Attention to detail and a commitment to delivering high-quality work.
Job Summary:
We are looking for a detail-oriented and technically skilled Data Integration Engineer to design, develop, and manage robust data integration solutions. The ideal candidate will have hands-on experience in integrating data across disparate systems, building ETL/ELT pipelines, and ensuring the accuracy, quality, and consistency of enterprise data. You will play a key role in enabling seamless data flow between systems to support business intelligence, analytics, and operational needs.
Key Responsibilities:
Integration Design & Development
• Design and implement data integration workflows between internal and external systems, including APIs, databases, SaaS applications, and cloud platforms.
• Develop and maintain scalable ETL/ELT pipelines for structured and unstructured data using tools like Informatica, Talend, SSIS, Apache NiFi, or custom Python/SQL scripts.

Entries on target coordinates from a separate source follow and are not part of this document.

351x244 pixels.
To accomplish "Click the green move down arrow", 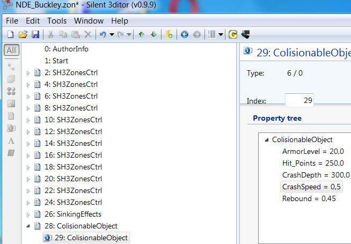I will pyautogui.click(x=154, y=34).
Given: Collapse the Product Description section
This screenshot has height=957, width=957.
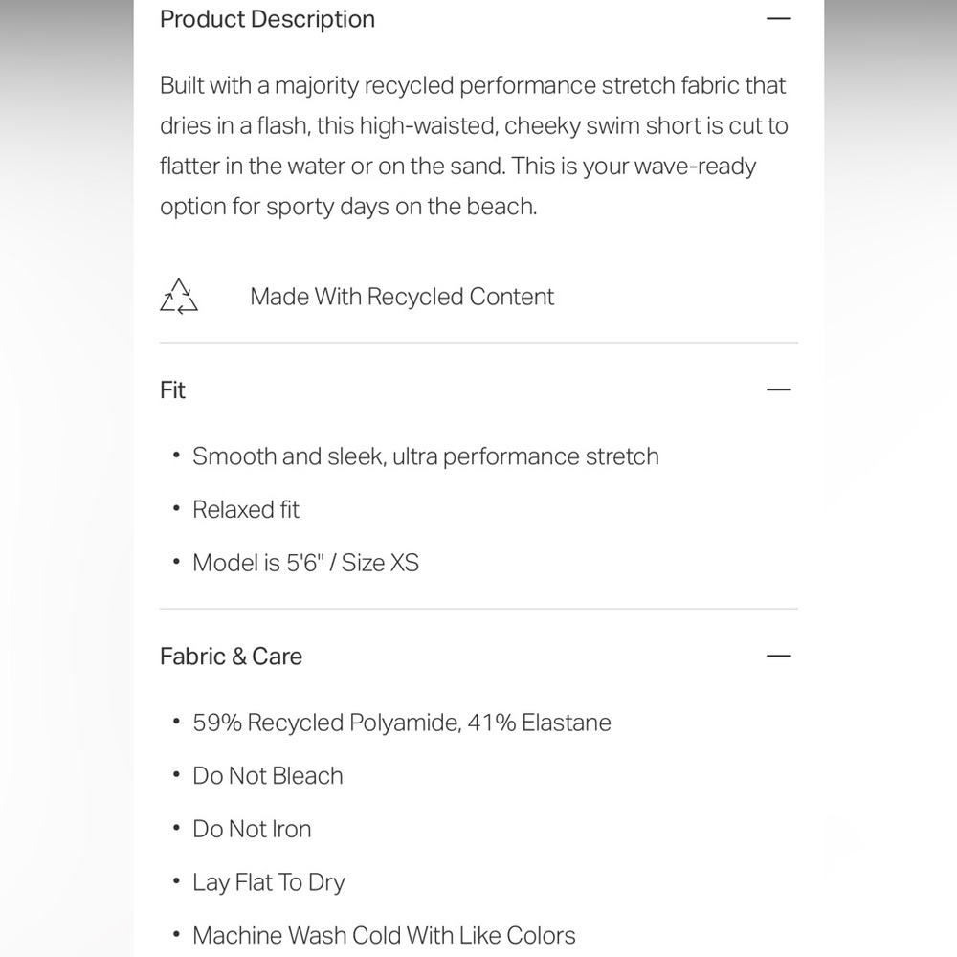Looking at the screenshot, I should tap(778, 19).
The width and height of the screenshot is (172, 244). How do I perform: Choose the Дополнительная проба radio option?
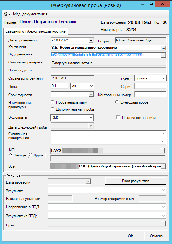point(53,109)
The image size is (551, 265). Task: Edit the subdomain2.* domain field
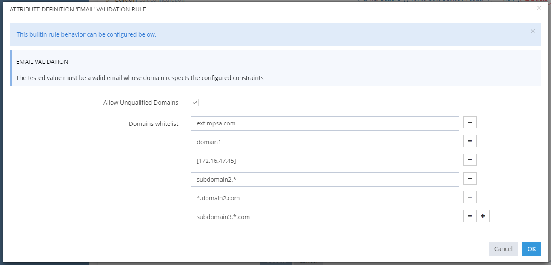(325, 180)
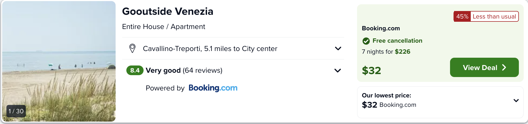Open the View Deal button
The width and height of the screenshot is (528, 124).
(x=484, y=67)
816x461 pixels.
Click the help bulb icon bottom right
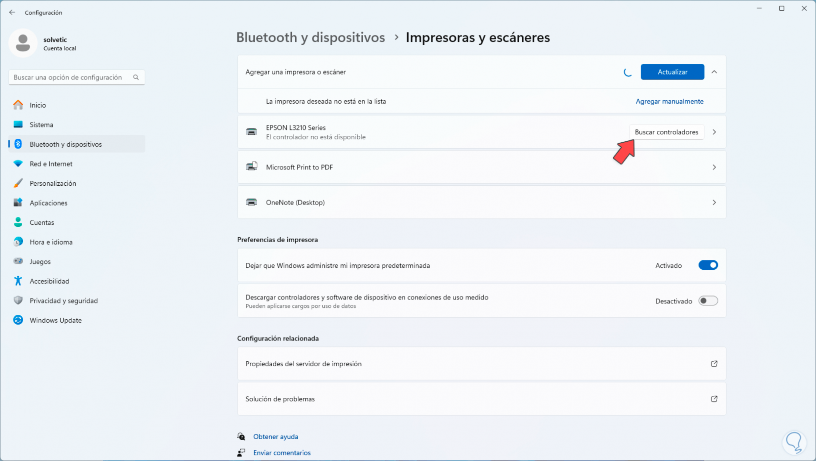pyautogui.click(x=793, y=442)
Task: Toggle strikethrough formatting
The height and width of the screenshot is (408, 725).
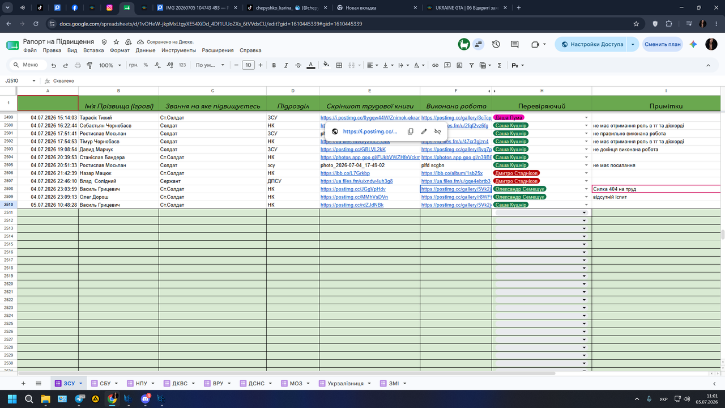Action: click(298, 65)
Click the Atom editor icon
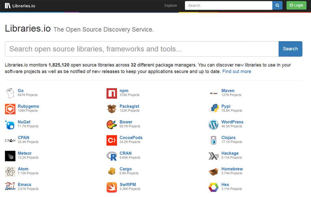Image resolution: width=311 pixels, height=197 pixels. point(10,171)
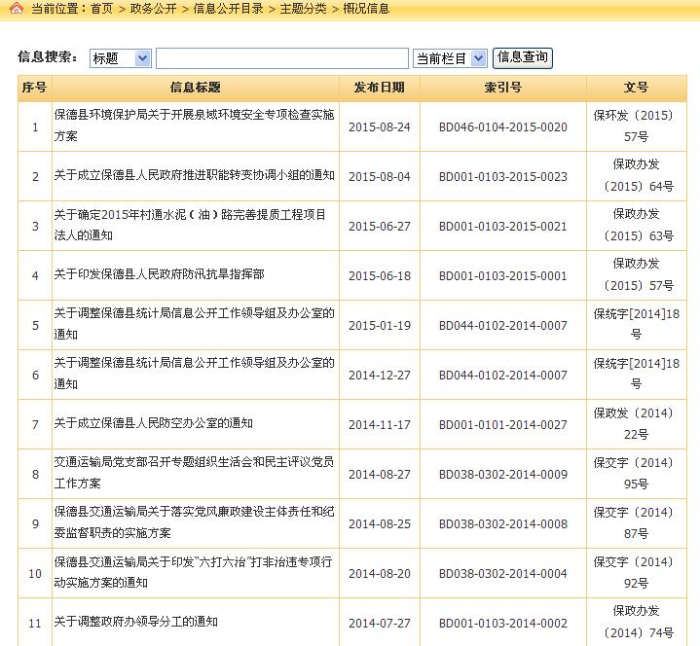Viewport: 700px width, 646px height.
Task: Open 信息公开目录 in breadcrumb
Action: [x=228, y=9]
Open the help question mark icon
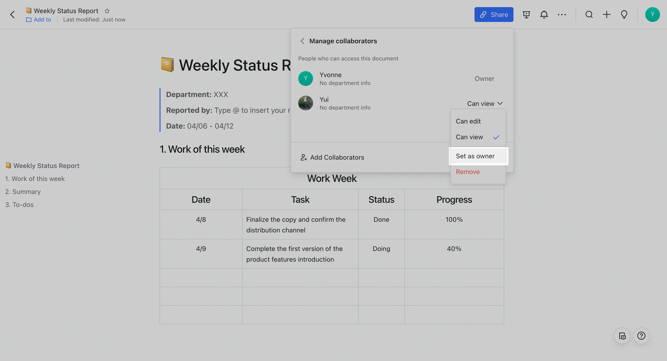Viewport: 667px width, 361px height. tap(641, 336)
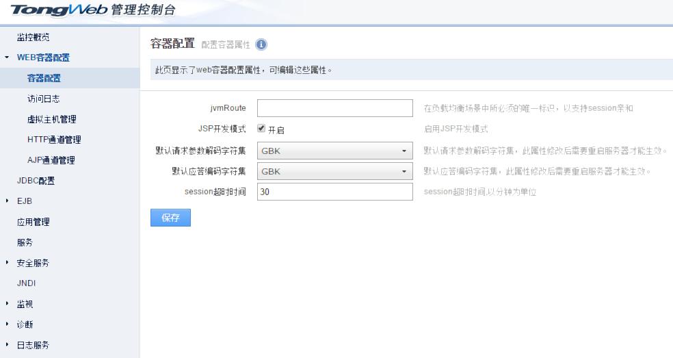Select 访问日志 in the sidebar

click(43, 99)
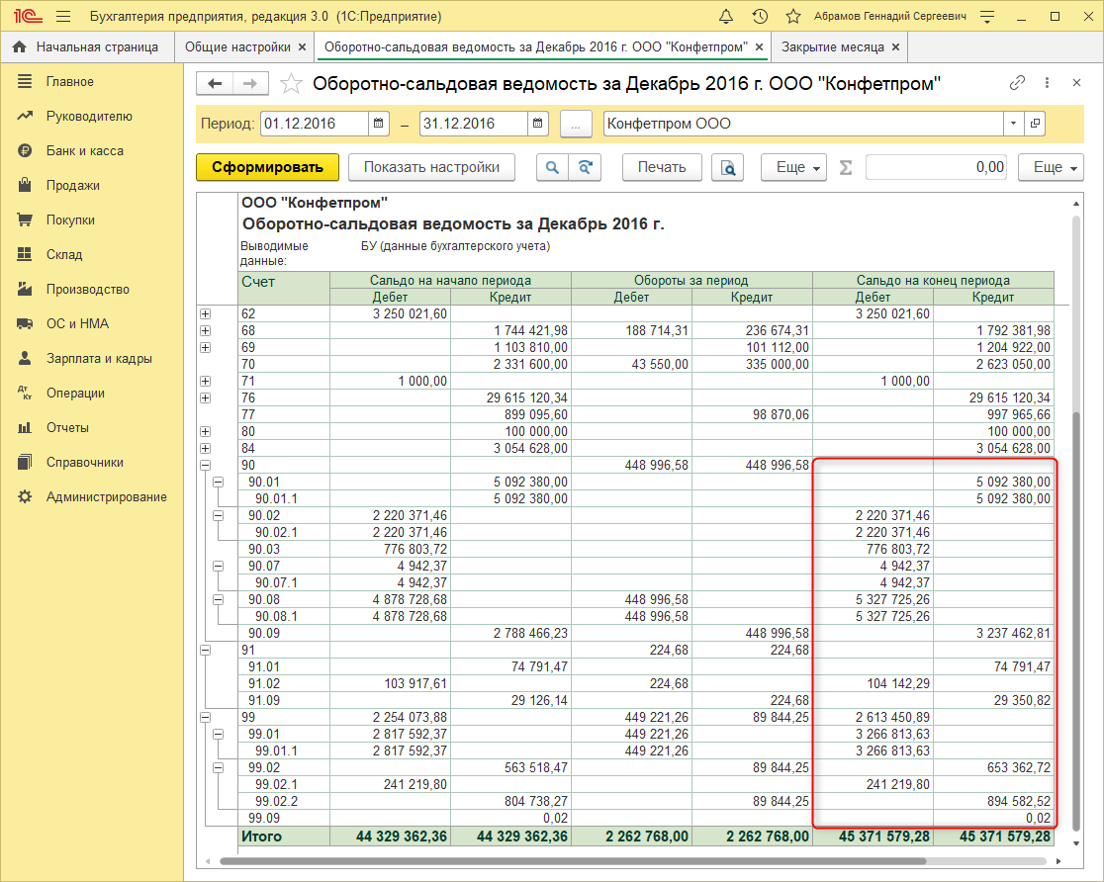Copy link to report icon
This screenshot has width=1104, height=882.
pyautogui.click(x=1017, y=83)
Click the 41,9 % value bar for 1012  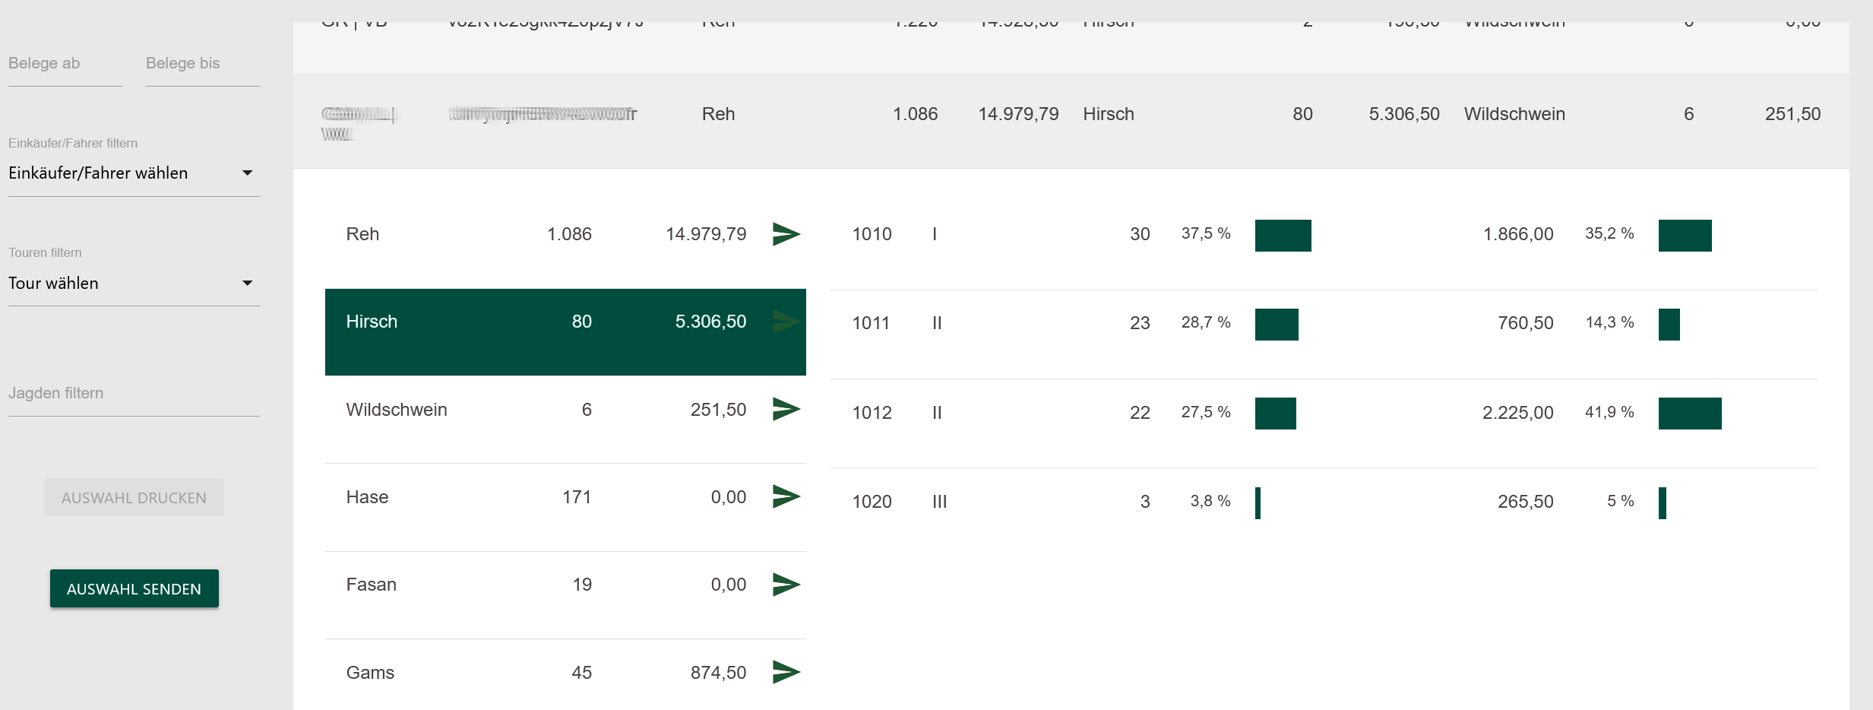(x=1689, y=414)
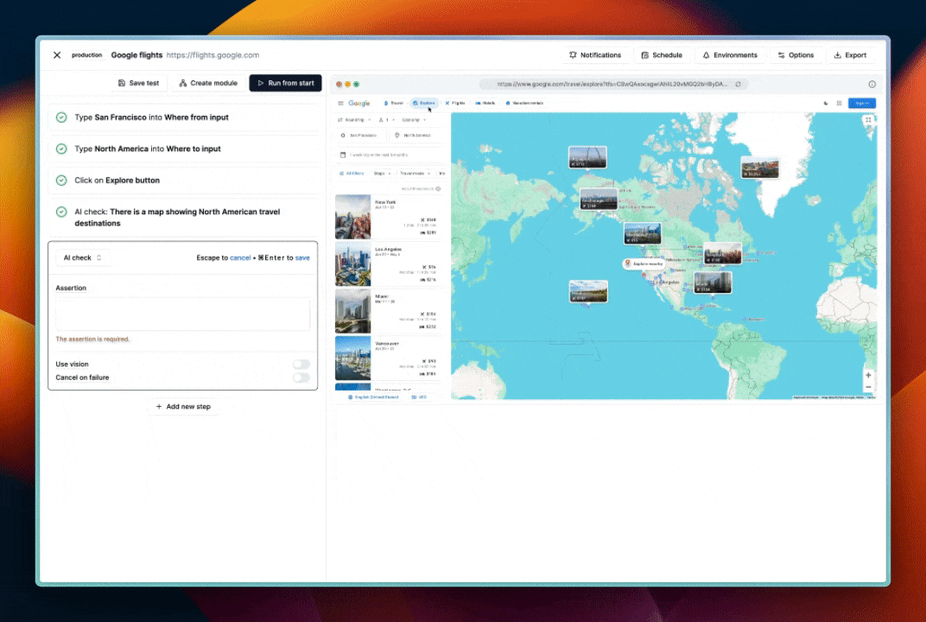Image resolution: width=926 pixels, height=622 pixels.
Task: Enable the Cancel on failure switch
Action: click(301, 378)
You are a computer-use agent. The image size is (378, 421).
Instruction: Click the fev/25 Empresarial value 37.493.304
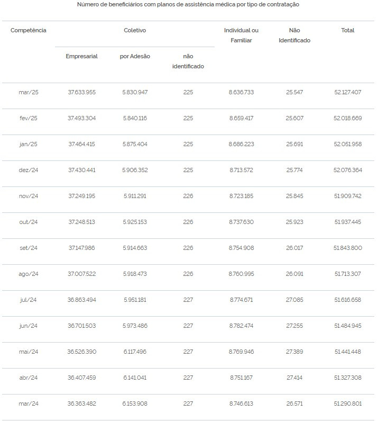coord(81,118)

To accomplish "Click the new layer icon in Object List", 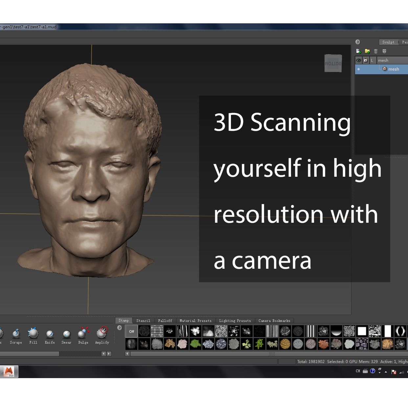I will click(358, 51).
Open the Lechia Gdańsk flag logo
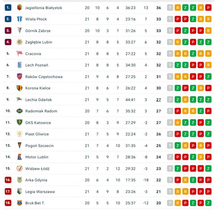 [20, 100]
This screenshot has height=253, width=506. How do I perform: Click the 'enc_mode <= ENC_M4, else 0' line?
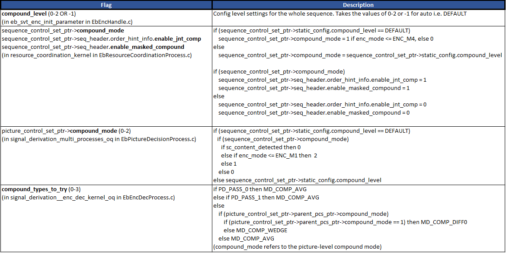pos(326,38)
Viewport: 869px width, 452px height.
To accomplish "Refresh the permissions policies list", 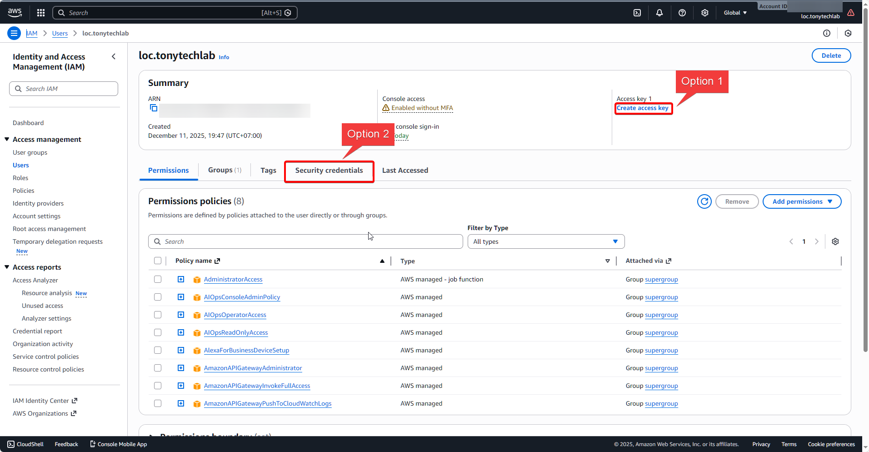I will pos(704,201).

• Build and manage real-time and batch data pipelines leveraging technologies like Kafka, Spark Streaming,.
Data Quality & Governance
• Ensure high data quality, accuracy, and consistency during data ingestion and transformation.
• Implement data validation, cleansing, deduplication, and monitoring mechanisms.
• Contribute to metadata management, data lineage, and data catalog initiatives.
Collaboration & Troubleshooting
• Collaborate with data engineers, business analysts, data scientists, and application teams to understand integration needs and deliver effective solutions.
• Troubleshoot and resolve data integration and pipeline issues in a timely manner.
• Provide documentation and knowledge transfer for developed solutions.
Platform & Infrastructure Support
• Support data movement across hybrid environments (on-prem, cloud, third-party systems).
• Work with DevOps or platform teams to ensure scalability, security, and performance of data integration infrastructure.
Qualifications:
• Bachelor’s degree in Computer Science, Information Systems, Engineering, or a related field.
• 4–8 years of experience in data integration, data engineering, with strong ETL and SQL.
• Strong experience with integration tools such as Informatica, Talend, MuleSoft, SSIS, or Boomi.
• Proficient in SQL, Python, and scripting for data manipulation and automation.
• Experience with cloud data platforms (GCP) and services such as Google Cloud Dataflow.
• Familiarity with REST/SOAP APIs, JSON, XML, and flat file integrations.
Preferred Skills:
• Experience with message queues or data streaming platforms (Kafka, RabbitMQ, Kinesis).
• Understanding of data warehousing concepts and tools (e.g., Snowflake, Redshift, BigQuery).
• Knowledge of data security, privacy, and compliance best practices (HIPAA, GDPR, etc.).
• Prior experience in industries like healthcare, fintech, or e-commerce is a plus.
Soft Skills:
• Strong problem-solving and debugging skills.
• Excellent communication and collaboration abilities.
• Ability to manage multiple priorities and deliver in a fast-paced environment.
Attention to detail and a commitment to delivering high-quality work.